» AIM OF THE TASK: Exactly as they appear, print the line with "Browse for build directory with folder icon" and each line after it through the end of the entries below; leave out pictures.

» DATA IN THIS EXERCISE:
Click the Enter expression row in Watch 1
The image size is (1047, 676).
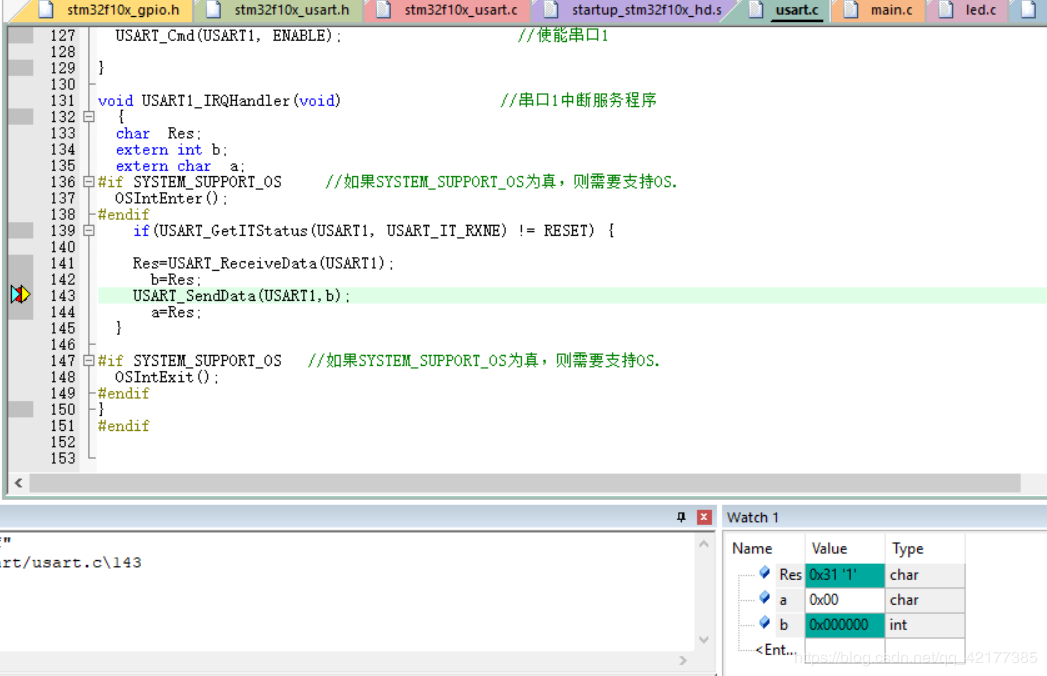776,650
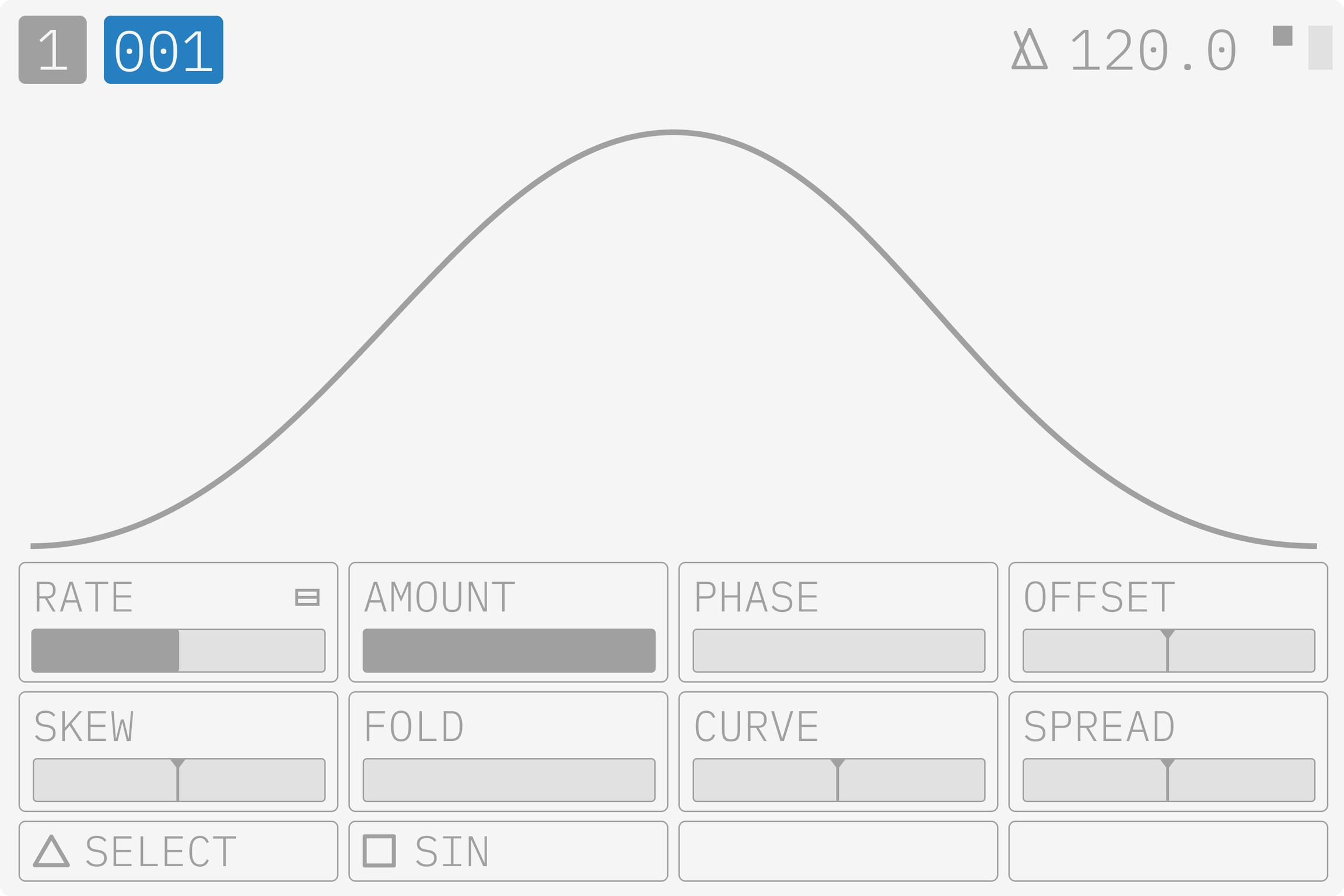Image resolution: width=1344 pixels, height=896 pixels.
Task: Click the CURVE slider center marker
Action: [838, 779]
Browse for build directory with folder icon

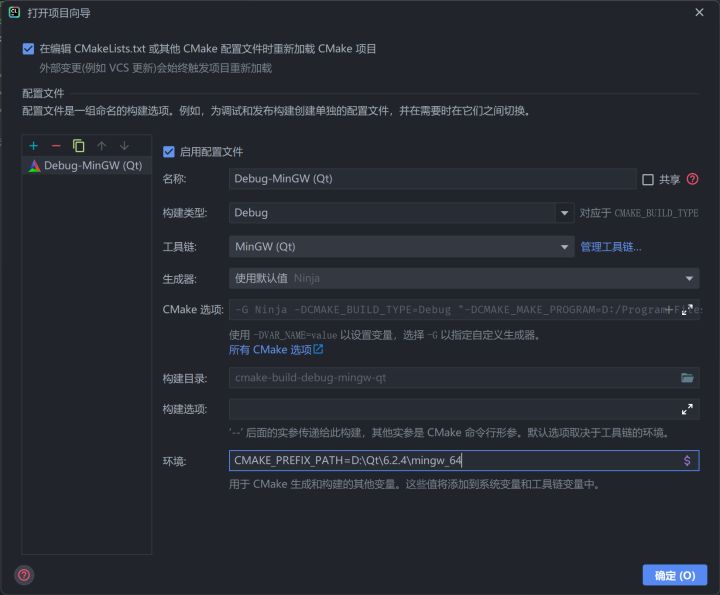pyautogui.click(x=687, y=378)
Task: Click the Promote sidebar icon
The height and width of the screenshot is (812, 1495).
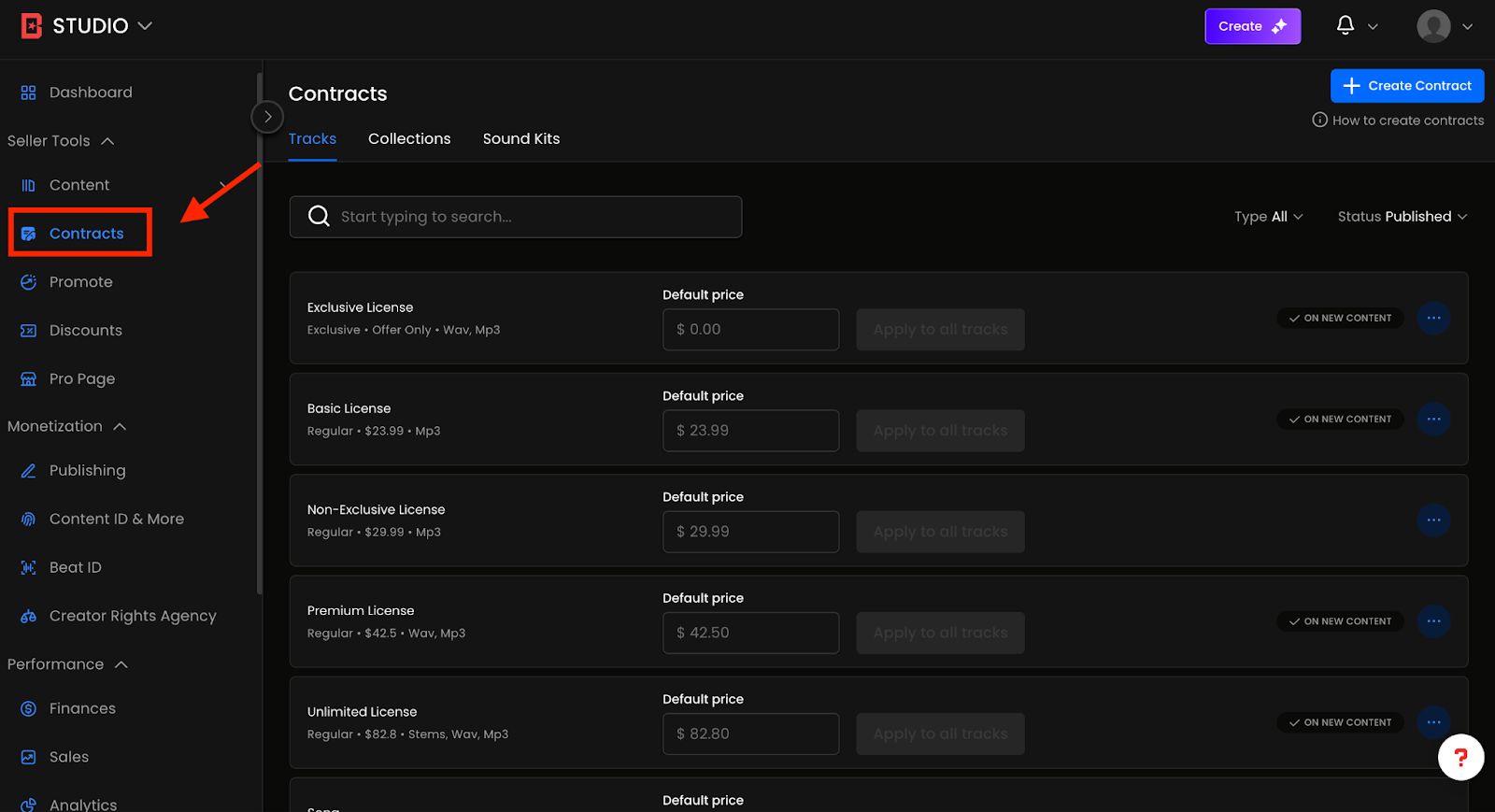Action: [28, 282]
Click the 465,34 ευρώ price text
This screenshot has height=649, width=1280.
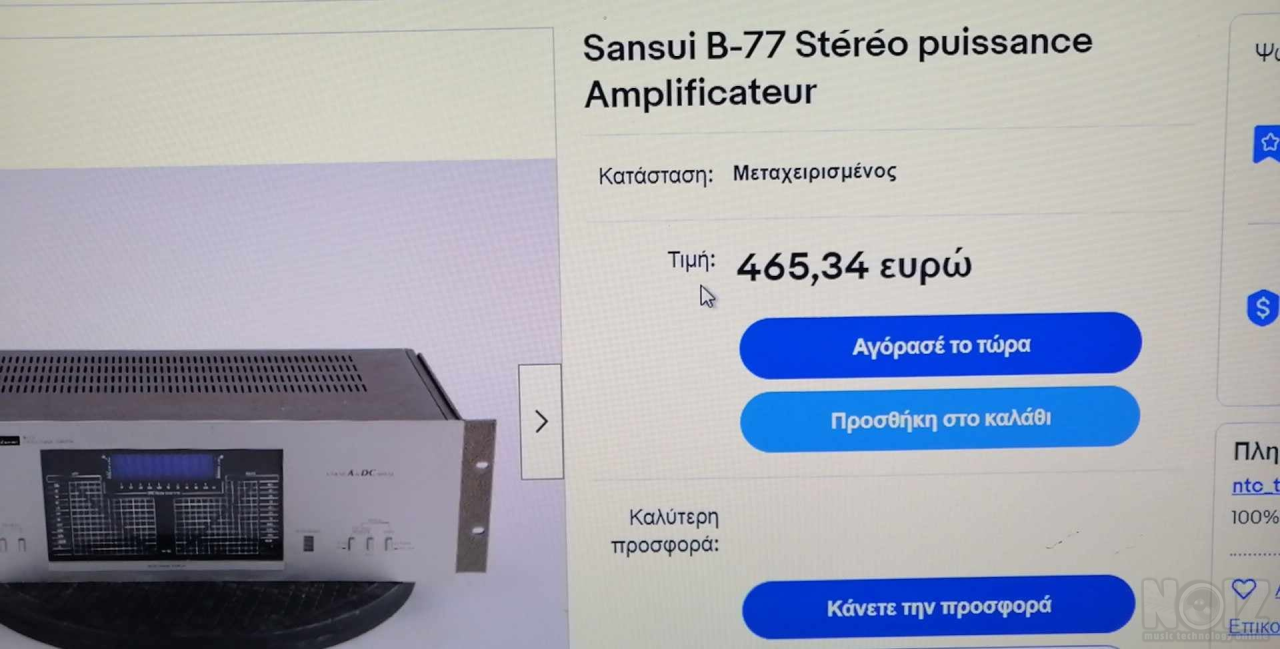pos(853,267)
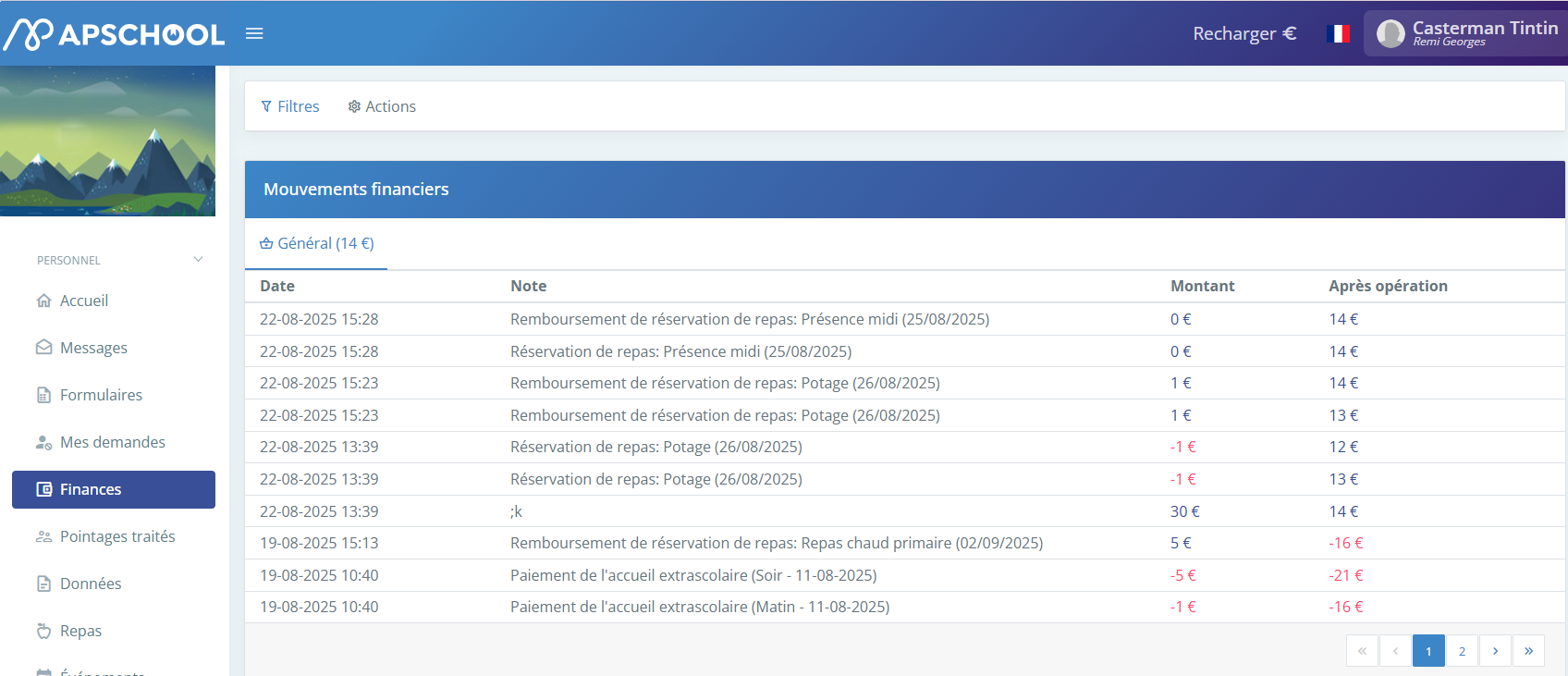Screen dimensions: 1568x676
Task: Open the Données section
Action: pos(91,584)

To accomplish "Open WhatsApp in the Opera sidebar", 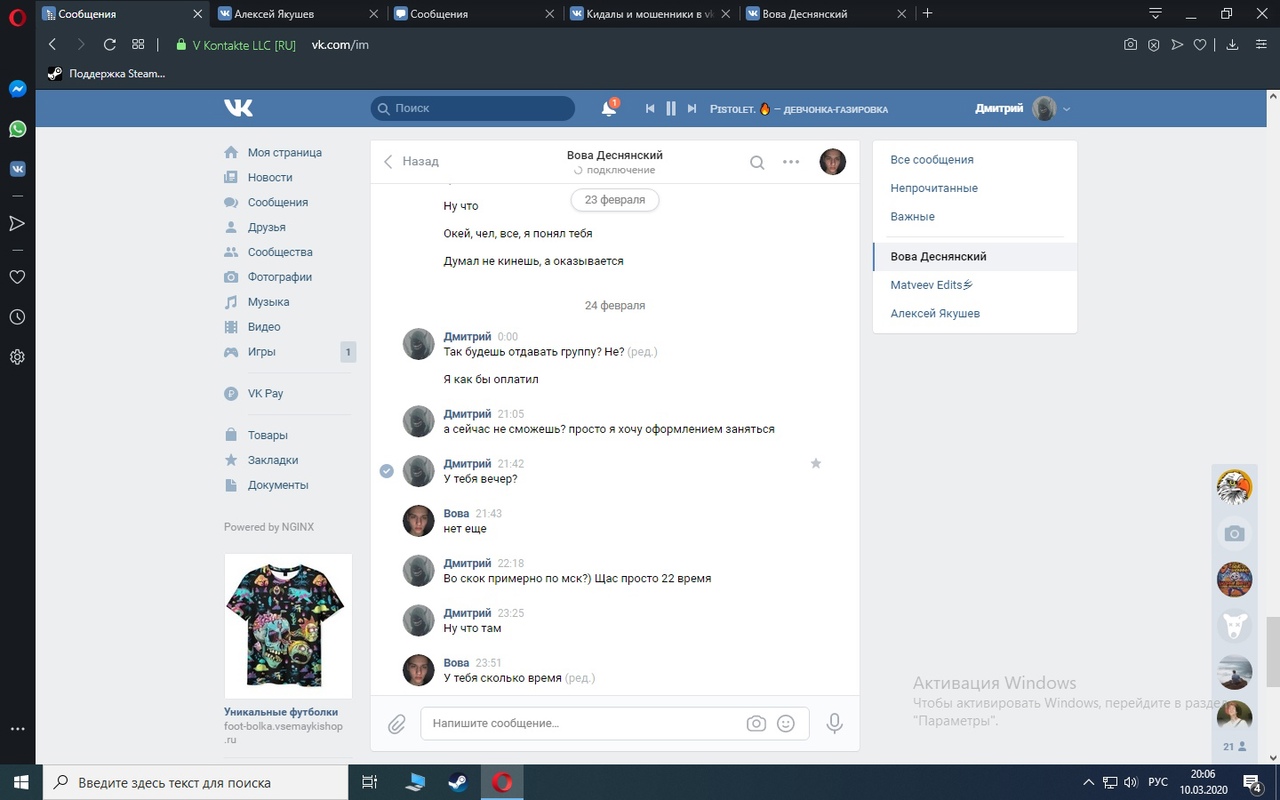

» RESPONSE:
Browse for build directory with folder icon

pyautogui.click(x=687, y=378)
Task: Click the Promote sidebar icon
The height and width of the screenshot is (812, 1495).
Action: [28, 282]
Click the 465,34 ευρώ price text
This screenshot has height=649, width=1280.
pos(853,267)
Screen dimensions: 1568x676
Task: Open the Données section
Action: pos(91,584)

To accomplish "Open WhatsApp in the Opera sidebar", 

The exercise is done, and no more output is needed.